Please put the rows below into a JSON list of strings with one string per line, leaving out blank lines and the pictures.

☆ ☆ ☆ ☆ ☆

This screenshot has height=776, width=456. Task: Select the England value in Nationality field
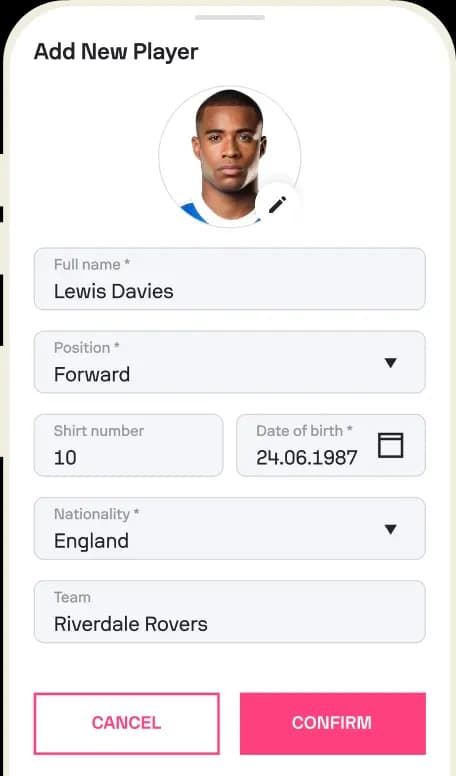(92, 541)
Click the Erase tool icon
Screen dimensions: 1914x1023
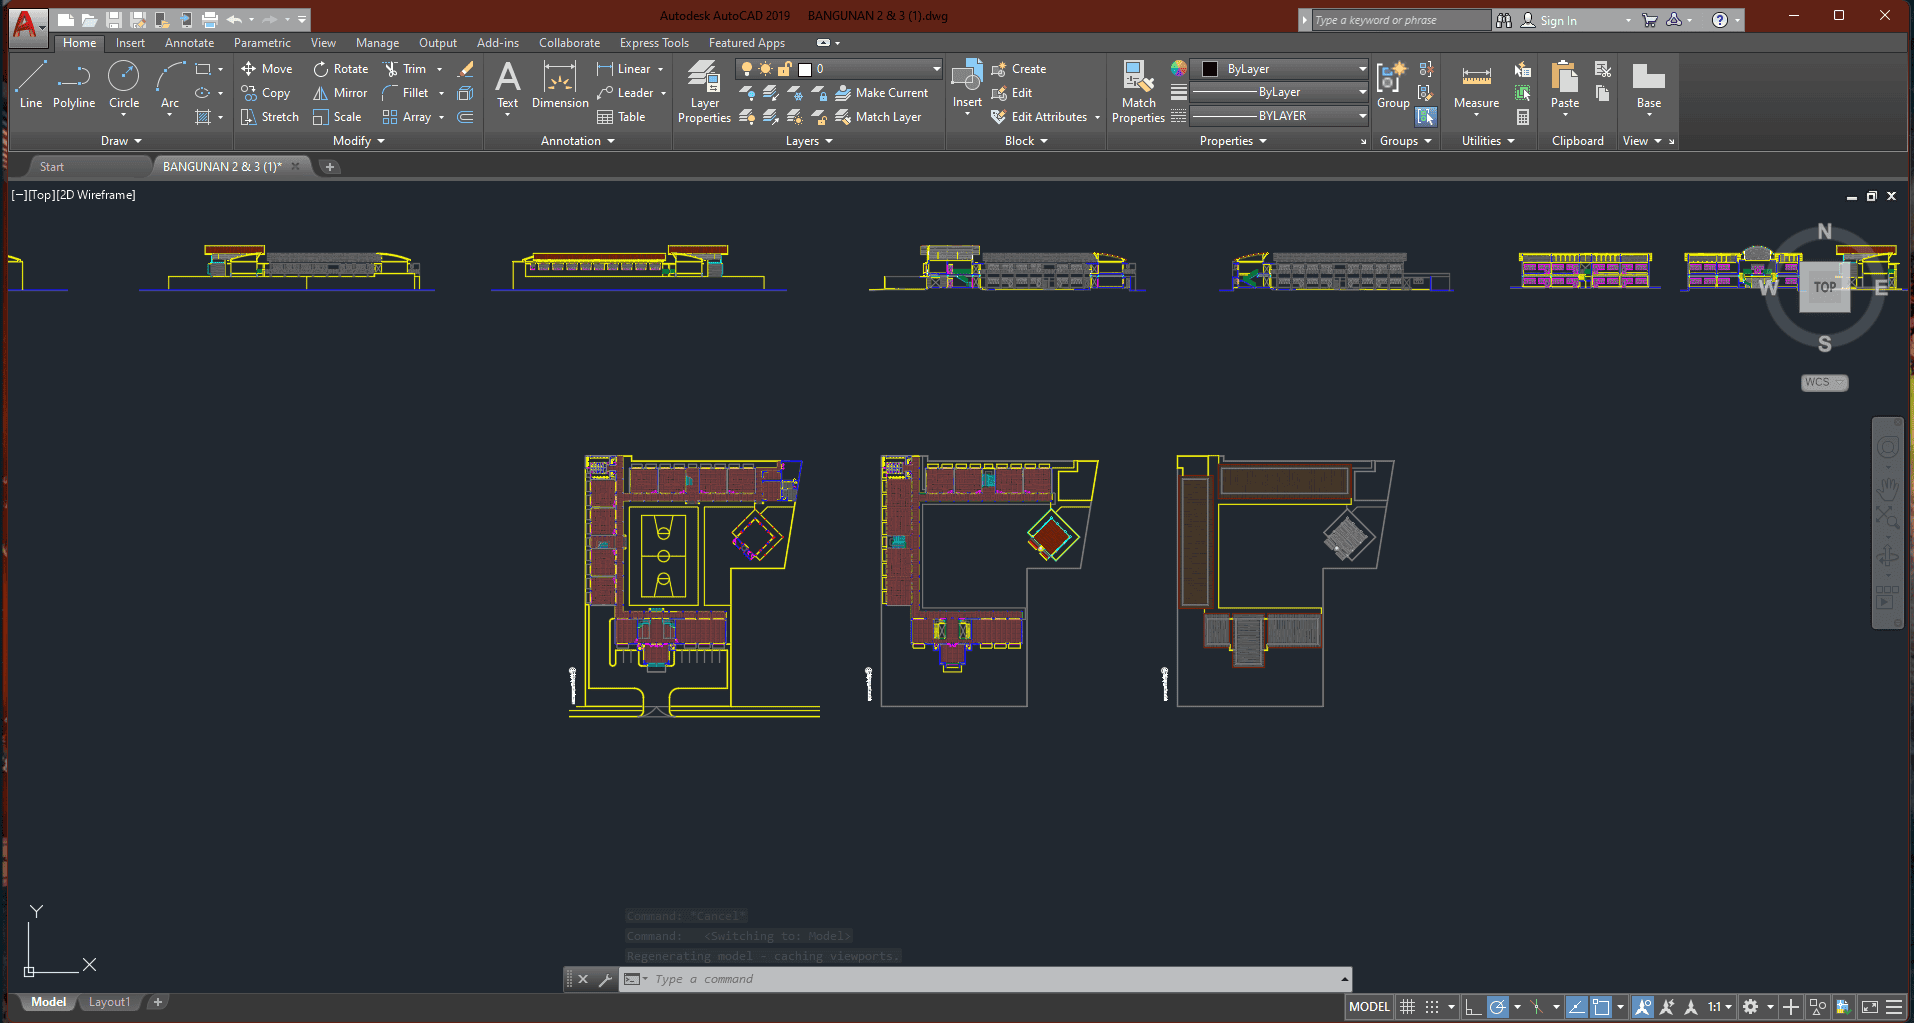click(466, 69)
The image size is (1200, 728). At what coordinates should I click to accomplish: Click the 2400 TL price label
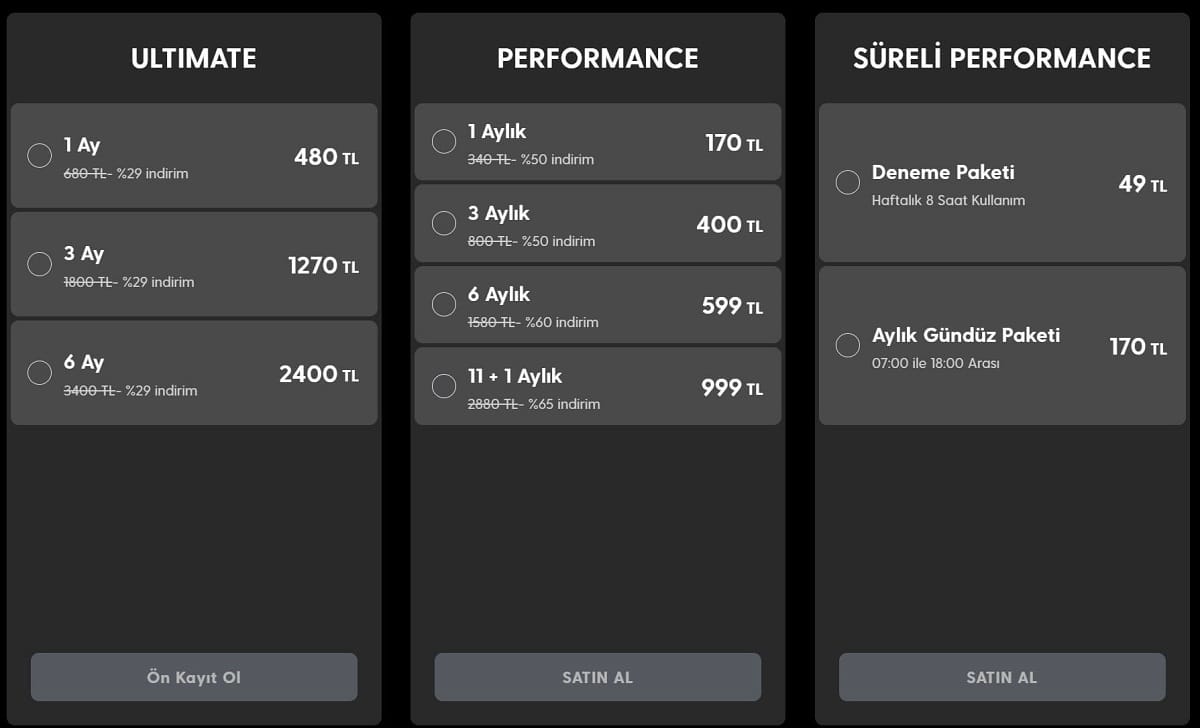coord(318,375)
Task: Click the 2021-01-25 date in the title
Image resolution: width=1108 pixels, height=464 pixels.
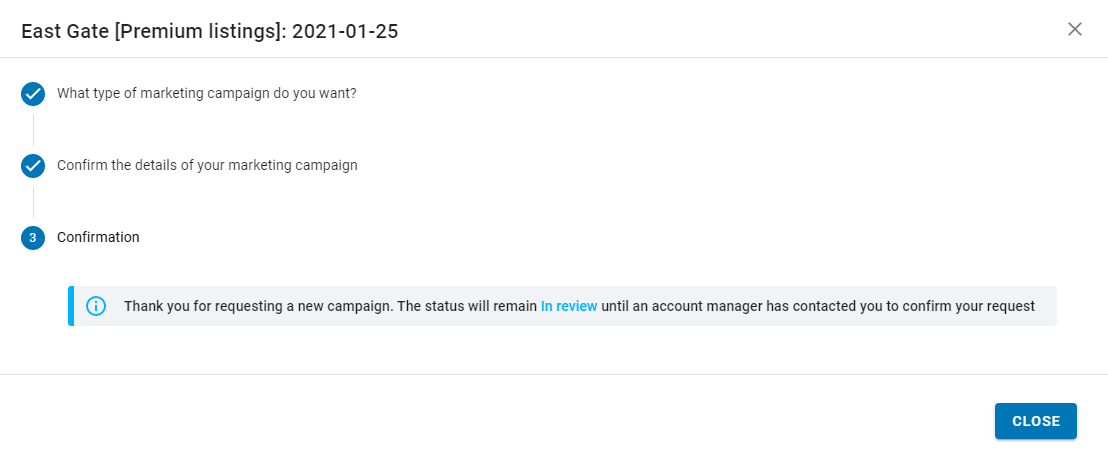Action: click(x=346, y=32)
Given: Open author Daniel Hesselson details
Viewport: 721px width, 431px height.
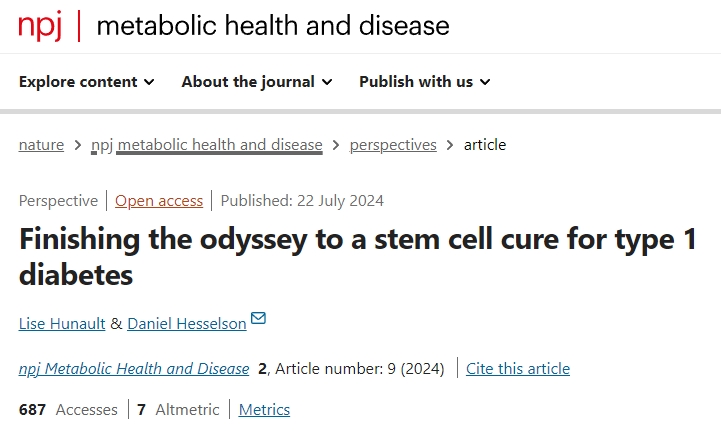Looking at the screenshot, I should pos(185,323).
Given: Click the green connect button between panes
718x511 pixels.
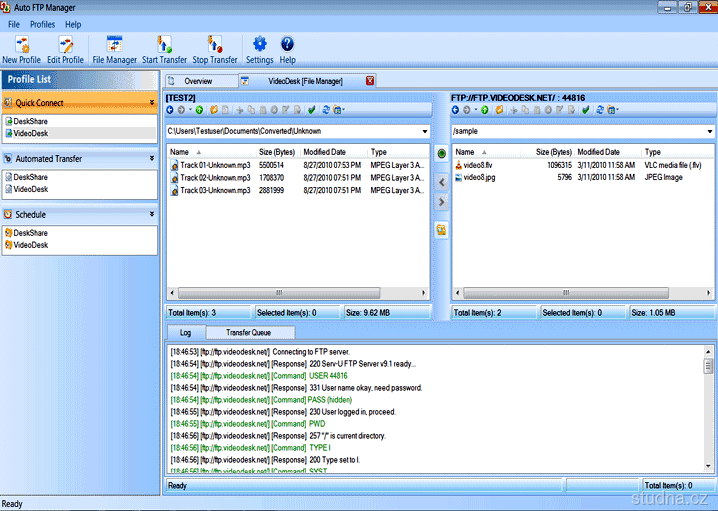Looking at the screenshot, I should click(x=441, y=154).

☆ ☆ ☆ ☆ ☆

_Problem solution:_
[
  "This screenshot has height=776, width=456. Task: Select the England value in Nationality field",
  "(92, 541)",
  "Click the Erase tool icon",
  "Screen dimensions: 1914x1023",
  "click(466, 69)",
  "The image size is (1200, 728). At what coordinates should I click to accomplish: Click the 2400 TL price label",
  "coord(318,375)",
  "Task: Click the 2021-01-25 date in the title",
  "Image resolution: width=1108 pixels, height=464 pixels.",
  "Action: click(x=346, y=32)",
  "Given: Open author Daniel Hesselson details",
  "Viewport: 721px width, 431px height.",
  "Looking at the screenshot, I should pos(185,323).",
  "Given: Click the green connect button between panes",
  "718x511 pixels.",
  "Looking at the screenshot, I should click(x=441, y=154)."
]